Copy out the items verbatim, beginning with the line containing "This screenshot has height=387, width=499." and ending with the line containing "will [x=46, y=177].".

[Data listing]

-------

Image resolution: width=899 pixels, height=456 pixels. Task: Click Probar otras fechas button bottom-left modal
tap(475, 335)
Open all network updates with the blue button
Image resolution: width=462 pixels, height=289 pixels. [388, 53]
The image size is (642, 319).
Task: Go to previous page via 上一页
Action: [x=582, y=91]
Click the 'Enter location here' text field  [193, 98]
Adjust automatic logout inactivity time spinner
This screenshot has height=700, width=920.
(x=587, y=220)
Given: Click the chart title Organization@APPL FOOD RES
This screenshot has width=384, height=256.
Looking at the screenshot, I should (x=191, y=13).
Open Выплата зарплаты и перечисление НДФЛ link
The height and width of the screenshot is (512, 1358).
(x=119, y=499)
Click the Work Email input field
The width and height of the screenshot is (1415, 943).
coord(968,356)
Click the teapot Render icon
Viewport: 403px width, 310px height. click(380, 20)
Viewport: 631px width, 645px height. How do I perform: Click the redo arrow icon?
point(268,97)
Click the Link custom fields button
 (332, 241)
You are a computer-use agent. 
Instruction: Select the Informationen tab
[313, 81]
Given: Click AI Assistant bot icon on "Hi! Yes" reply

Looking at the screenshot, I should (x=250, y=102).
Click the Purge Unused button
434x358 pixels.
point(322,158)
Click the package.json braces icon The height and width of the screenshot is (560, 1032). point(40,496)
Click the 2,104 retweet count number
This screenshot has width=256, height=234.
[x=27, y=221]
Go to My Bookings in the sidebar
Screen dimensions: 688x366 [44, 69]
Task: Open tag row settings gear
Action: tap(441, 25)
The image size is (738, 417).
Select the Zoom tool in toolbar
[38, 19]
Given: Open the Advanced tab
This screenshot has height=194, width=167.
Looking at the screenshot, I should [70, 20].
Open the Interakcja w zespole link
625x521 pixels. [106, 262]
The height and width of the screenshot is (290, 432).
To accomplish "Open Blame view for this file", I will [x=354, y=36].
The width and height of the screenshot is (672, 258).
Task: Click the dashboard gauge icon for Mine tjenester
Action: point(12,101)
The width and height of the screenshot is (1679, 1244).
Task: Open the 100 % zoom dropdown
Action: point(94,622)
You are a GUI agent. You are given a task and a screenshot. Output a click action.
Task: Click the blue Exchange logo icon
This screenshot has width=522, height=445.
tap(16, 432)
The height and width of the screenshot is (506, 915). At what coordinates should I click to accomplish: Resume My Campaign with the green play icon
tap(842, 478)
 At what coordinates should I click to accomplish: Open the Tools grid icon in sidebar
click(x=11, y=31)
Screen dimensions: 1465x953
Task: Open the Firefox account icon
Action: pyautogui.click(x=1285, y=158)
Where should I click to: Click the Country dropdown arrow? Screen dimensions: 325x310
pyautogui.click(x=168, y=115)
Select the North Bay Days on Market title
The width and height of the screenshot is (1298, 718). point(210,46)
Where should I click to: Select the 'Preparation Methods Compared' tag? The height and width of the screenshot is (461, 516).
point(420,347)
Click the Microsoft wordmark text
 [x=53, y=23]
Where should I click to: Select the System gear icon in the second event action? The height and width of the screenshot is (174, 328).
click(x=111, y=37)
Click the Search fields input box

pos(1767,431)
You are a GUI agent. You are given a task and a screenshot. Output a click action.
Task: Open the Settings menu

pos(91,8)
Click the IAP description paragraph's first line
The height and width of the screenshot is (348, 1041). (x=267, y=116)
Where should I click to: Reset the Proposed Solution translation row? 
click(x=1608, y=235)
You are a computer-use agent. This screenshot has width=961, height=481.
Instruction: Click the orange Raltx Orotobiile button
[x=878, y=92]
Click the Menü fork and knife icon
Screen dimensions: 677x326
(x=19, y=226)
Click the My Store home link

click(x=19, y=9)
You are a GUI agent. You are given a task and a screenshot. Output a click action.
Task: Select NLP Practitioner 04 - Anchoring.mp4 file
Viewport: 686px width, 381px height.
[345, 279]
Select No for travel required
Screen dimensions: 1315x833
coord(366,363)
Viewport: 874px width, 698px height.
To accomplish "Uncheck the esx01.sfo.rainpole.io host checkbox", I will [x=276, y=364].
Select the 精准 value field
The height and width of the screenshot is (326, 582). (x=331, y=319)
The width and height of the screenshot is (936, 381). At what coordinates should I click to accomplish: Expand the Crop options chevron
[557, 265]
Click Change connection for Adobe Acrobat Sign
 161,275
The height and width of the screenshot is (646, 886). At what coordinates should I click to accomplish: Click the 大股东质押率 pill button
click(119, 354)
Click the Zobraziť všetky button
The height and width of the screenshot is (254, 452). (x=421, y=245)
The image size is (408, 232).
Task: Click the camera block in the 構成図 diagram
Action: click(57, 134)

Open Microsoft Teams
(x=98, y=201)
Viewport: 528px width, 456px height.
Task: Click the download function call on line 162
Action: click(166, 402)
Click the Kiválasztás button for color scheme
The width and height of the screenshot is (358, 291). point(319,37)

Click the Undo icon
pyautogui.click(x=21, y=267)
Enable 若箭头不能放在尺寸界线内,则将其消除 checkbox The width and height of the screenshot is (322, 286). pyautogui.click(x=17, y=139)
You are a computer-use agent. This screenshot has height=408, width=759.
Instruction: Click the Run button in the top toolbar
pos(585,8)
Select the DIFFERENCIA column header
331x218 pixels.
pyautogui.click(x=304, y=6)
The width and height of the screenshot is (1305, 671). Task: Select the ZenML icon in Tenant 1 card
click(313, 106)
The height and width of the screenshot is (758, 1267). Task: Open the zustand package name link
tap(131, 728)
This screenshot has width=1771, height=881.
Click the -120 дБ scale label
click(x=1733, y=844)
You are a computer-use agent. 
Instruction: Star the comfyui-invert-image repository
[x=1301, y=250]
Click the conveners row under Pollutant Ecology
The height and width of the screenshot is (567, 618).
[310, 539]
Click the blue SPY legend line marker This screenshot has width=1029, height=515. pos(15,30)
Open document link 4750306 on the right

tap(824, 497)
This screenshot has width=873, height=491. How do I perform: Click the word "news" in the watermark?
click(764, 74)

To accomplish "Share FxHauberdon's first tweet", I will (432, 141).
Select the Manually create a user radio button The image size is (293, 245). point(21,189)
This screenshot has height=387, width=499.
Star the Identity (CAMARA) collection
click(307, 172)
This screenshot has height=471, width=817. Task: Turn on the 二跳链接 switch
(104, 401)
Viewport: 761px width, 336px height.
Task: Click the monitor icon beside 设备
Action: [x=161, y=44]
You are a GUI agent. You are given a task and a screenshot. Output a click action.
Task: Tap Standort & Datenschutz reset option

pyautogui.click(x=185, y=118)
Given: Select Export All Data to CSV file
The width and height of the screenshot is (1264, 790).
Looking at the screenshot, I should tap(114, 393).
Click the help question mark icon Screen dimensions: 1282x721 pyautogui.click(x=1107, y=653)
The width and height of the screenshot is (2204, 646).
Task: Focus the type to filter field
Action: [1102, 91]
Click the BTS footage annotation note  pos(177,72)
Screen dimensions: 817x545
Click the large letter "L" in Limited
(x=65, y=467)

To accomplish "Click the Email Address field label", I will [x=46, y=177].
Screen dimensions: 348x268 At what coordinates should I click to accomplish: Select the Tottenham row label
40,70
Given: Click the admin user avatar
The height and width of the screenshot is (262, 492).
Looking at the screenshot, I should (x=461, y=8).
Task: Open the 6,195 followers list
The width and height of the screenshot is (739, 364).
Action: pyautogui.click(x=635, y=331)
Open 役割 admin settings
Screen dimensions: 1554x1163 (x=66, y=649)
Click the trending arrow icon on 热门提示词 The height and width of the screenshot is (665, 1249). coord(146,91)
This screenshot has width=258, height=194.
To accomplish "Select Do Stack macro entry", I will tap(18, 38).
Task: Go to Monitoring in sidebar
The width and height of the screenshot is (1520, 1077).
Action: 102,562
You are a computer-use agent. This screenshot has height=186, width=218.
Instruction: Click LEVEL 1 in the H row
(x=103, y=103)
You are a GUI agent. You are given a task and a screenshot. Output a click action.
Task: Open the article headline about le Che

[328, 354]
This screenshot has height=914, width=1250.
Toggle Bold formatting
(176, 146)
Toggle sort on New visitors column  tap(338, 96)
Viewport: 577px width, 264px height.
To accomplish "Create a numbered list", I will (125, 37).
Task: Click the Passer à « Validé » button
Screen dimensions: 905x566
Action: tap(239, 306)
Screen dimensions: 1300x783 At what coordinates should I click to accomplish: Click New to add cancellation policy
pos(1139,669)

-------

Exercise response:
This screenshot has height=387, width=499.
Star the Identity (CAMARA) collection
click(307, 172)
This screenshot has height=471, width=817. Task: Turn on the 二跳链接 switch
(104, 401)
Viewport: 761px width, 336px height.
Task: Click the monitor icon beside 设备
Action: [x=161, y=44]
You are a GUI agent. You are given a task and a screenshot. Output a click action.
Task: Tap Standort & Datenschutz reset option

pyautogui.click(x=185, y=118)
Given: Select Export All Data to CSV file
The width and height of the screenshot is (1264, 790).
Looking at the screenshot, I should tap(114, 393).
Click the help question mark icon Screen dimensions: 1282x721 pyautogui.click(x=1107, y=653)
The width and height of the screenshot is (2204, 646).
Task: Focus the type to filter field
Action: [1102, 91]
Click the BTS footage annotation note  pos(177,72)
Screen dimensions: 817x545
Click the large letter "L" in Limited
(x=65, y=467)

To accomplish "Click the Email Address field label", I will [x=46, y=177].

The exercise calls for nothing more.